SETE MIL, QUINHENTAS E 6 VISUALIZAÇÕES NA POSTAGEM "VIÚVA MACHADO: UMA MULHER DESCONSAGRADA".

Para além de um projeto de pesquisa, este espaço carrega um valor profundamente íntimo. Como bisneto de Maria Clara de Magalhães Fontoura Peixoto, trineta de Franscisca Clara Freire do Revoredo, irmã da mãe de Nísia Floresta, sinto que a memória dessa ascendência atravessa este trabalho. Cada linha escrita sobre a personagem Dionísia Gonçalves Pinto Lisboa, sobre Papary, sobre a extensão de Camurupim ou sobre as ruínas da Capela de Cururu funciona como uma trincheira contra o esquecimento e, ao mesmo tempo, como um tributo à história familiar e à memória coletiva. Talvez, portanto, 1.007.780 não seja apenas uma grande quantidade de visualizações. É a dimensão que um trabalho pessoal pode alcançar quando permanece fiel àquilo em que acredita. São mais de um milhão de pequenas possibilidades de encontro entre o passado e alguém do presente. E existe algo ainda mais bonito nisso: amanhã, quando já não estivermos aqui para contar determinadas histórias, talvez alguém encontre uma dessas páginas e descubra nelas aquilo que o tempo quase conseguiu apagar.

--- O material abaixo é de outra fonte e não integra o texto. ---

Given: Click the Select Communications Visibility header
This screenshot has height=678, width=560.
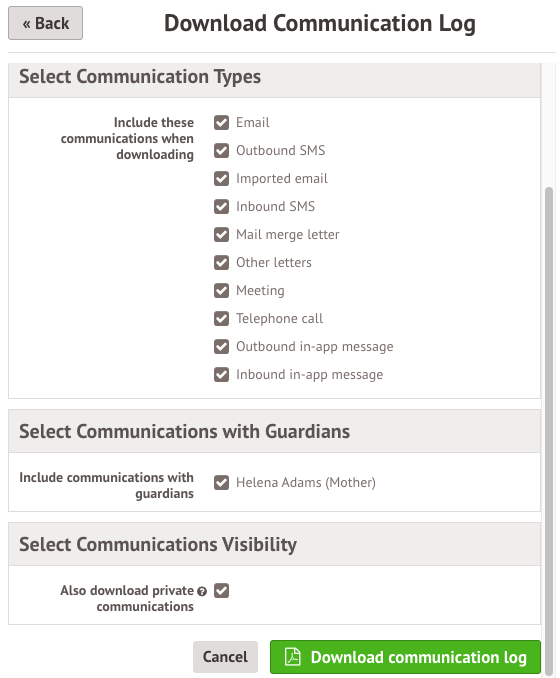Looking at the screenshot, I should pos(158,544).
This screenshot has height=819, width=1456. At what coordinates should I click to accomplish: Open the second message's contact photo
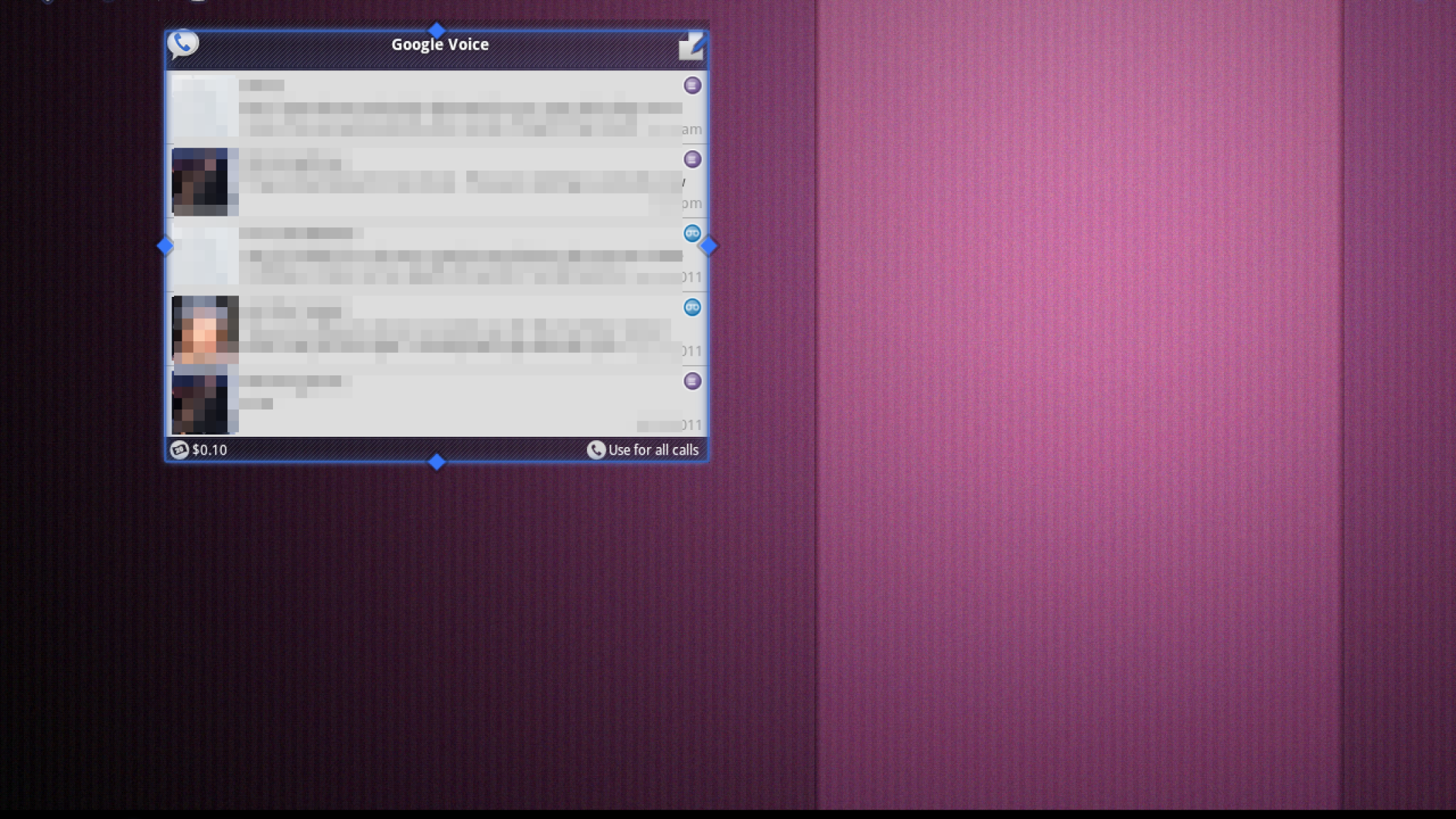[x=204, y=182]
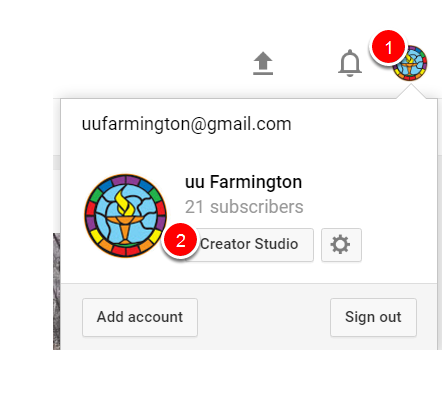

É nesse sentido que considero esta marca verdadeiramente especial. Não porque o número seja extraordinário diante dos gigantes da internet, mas porque ele é extraordinário para aquilo que este blog sempre se propôs a ser. Atingir essa marca histórica me dá a certeza de que a memória de Nísia Floresta e a riqueza da história potiguar continuam incrivelmente vivas. Meu mais sincero obrigado a cada estudante, pesquisador, professor, curioso ou amante da poesia que passou por aqui, inscreveus-se ou não, deixou um comentário ou compartilhou um texto ao longo de quase duas décadas. Que este arquivo continue vivo. Que outras pessoas encontrem estas páginas. E que, enquanto houver alguém disposto a lembrar, aquilo que merece ser lembrado não desapareça.